# [PROMPT]
Quote the whole listing word for word. Do not include the pictures.

++++++

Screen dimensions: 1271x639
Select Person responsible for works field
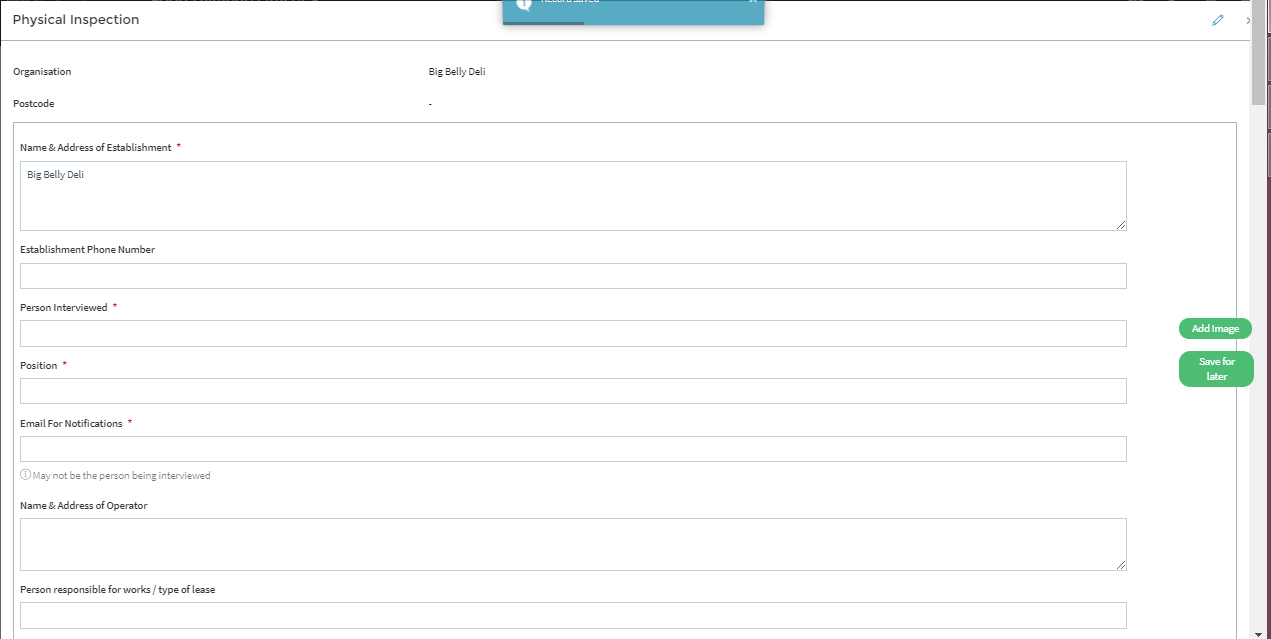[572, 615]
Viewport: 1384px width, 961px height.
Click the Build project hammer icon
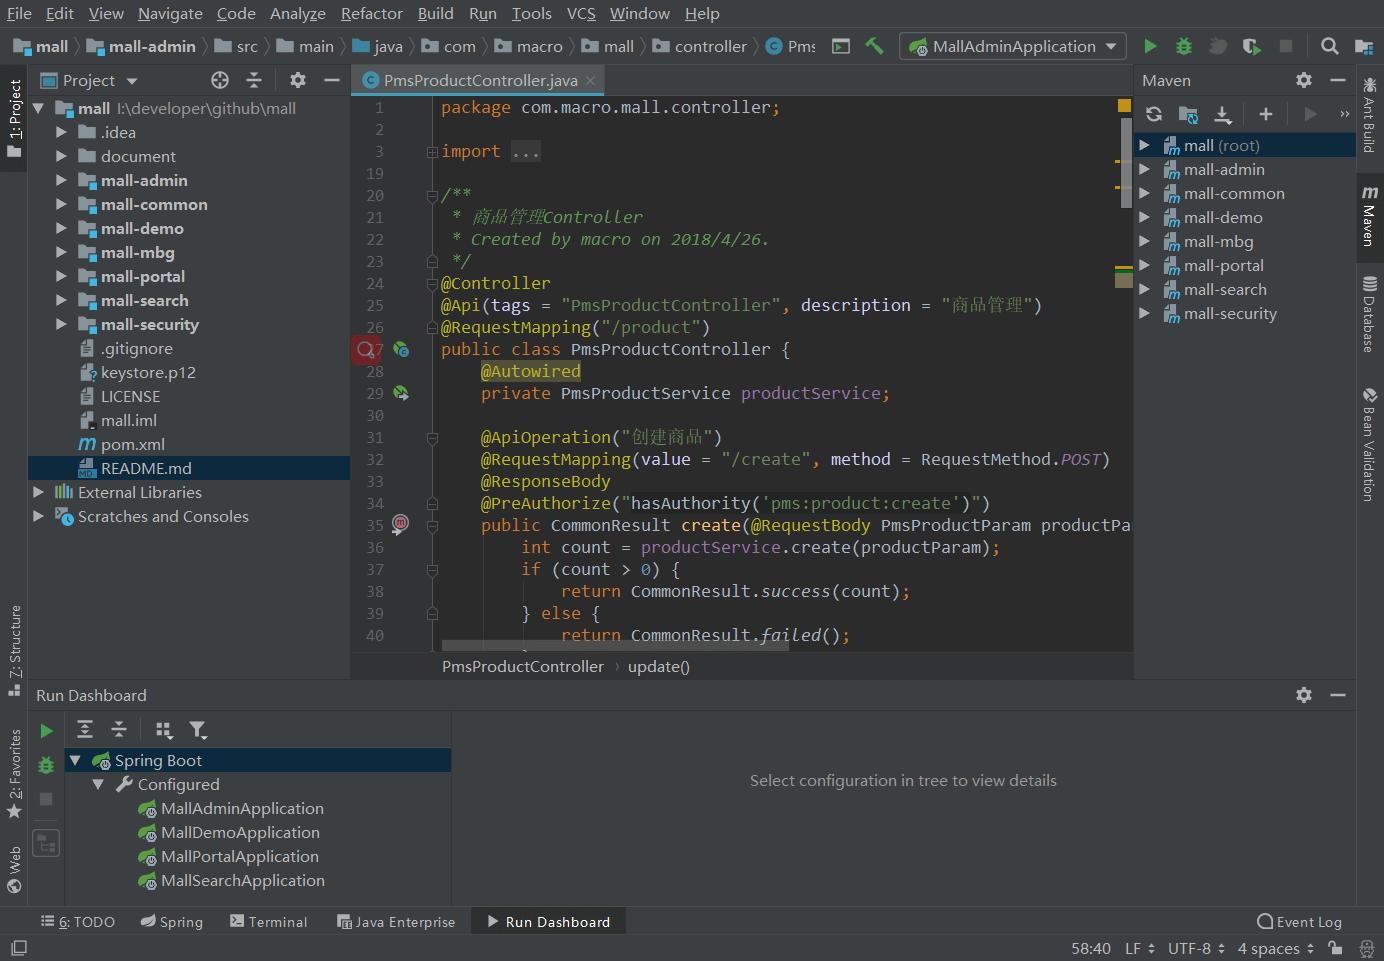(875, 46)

++++++

# [SOLUTION]
Screen dimensions: 1271x639
Select Person responsible for works field
[572, 615]
Viewport: 1384px width, 961px height.
Click the Build project hammer icon
(875, 46)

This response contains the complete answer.